*Instructions to follow:*
Please continue the appeal to Indonesian President Joko Widodo below, starting after its last sentence.

As all three are still alive these are clearly not cases where nothing can or should be done by those who care to do their utmost in efforts to spare them. Under the circumstances it would seem that if they are executed regrettably the Indonesian government becomes the more offensive criminal.

I appeal to you Mr. President, Mr. Joko Widodo to use your power in ways to strengthen international relationships between your country and others, to show your country's strength and allow the world to witness an extraordinary act of humanity and bravery on yours and your country's part.

To show each of us that there can be hope and true redemption in times of hopelessness and despair, that rehabilitation and turning one's life around is not just for one's place in what if any afterlife there may be or one believes in but here on this earth where it can do each of us the most good in this life now. Where true justice is better achieved in not killing, not ending the lives of and not destroying others but instead in this case, this situation, right now in this moment in your hands in sparing the lives of these two able bodied young men who've proven in the Indonesian prison system they are more than capable of being productive and positive contributors to society.

*Data excerpt:*
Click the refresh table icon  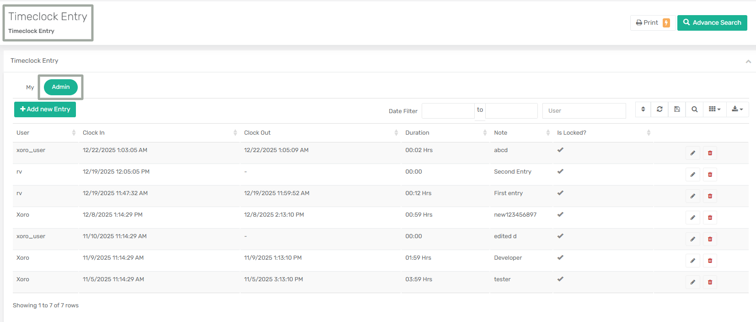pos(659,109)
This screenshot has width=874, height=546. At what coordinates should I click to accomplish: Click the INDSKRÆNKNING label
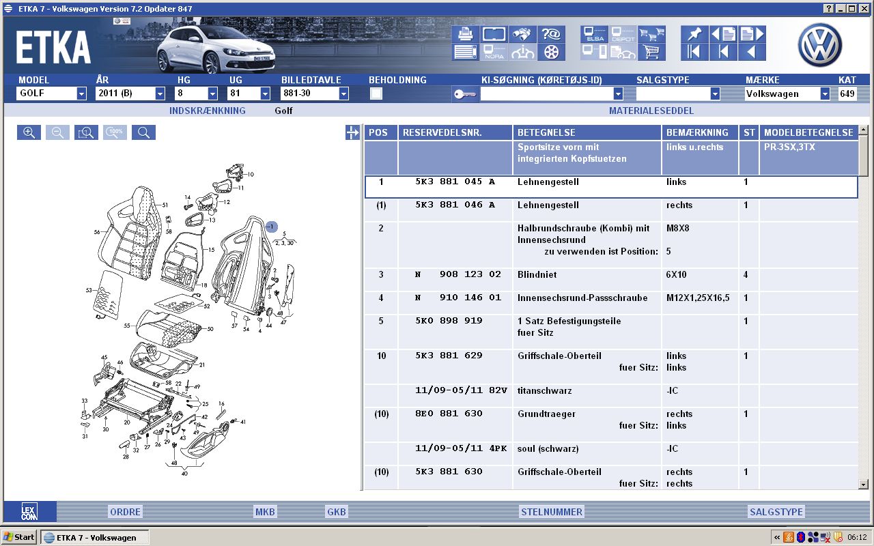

*Expected answer:*
Their crimes were now long ago, their hearts and minds forever changed by their crimes, their trials, the hurt they've caused their loved ones, their countrymen, their rehabilitation, remorse, the lasting and deeply embedded fears of the crushing reality of very real and drastic life and death consequences and their deepest desires to become different and better people and if not to be forgiven to be shown mercy and given the opportunity to prove themselves.

In a world where the bad often outweighs the good and evil and negativity would appear more and more prevalent we need and can use every person choosing to make a difference however that choice came about that we can get, that we can save, that we can salvage and we can spare the lives of including those who have seen and learned from the errors of their ways and in doing so we show the entire world that we are capable of forgiveness and mercy, a much greater sense of courage, strength and humanity and being so much more than that which seeks to overcome and destroy us.

To not do so does not send as much a message of deterrence but rather a cold, cruel and uncaring message of hopelessness and blindness by the powers that be. Please do not be this type of man, this type of individual blinded by rigidity and inflexibility and ignoring your true power and wisdom by not acknowledging true change verified, witnessed and confirmed by virtually all who've been involved with either of these men during their incarceration.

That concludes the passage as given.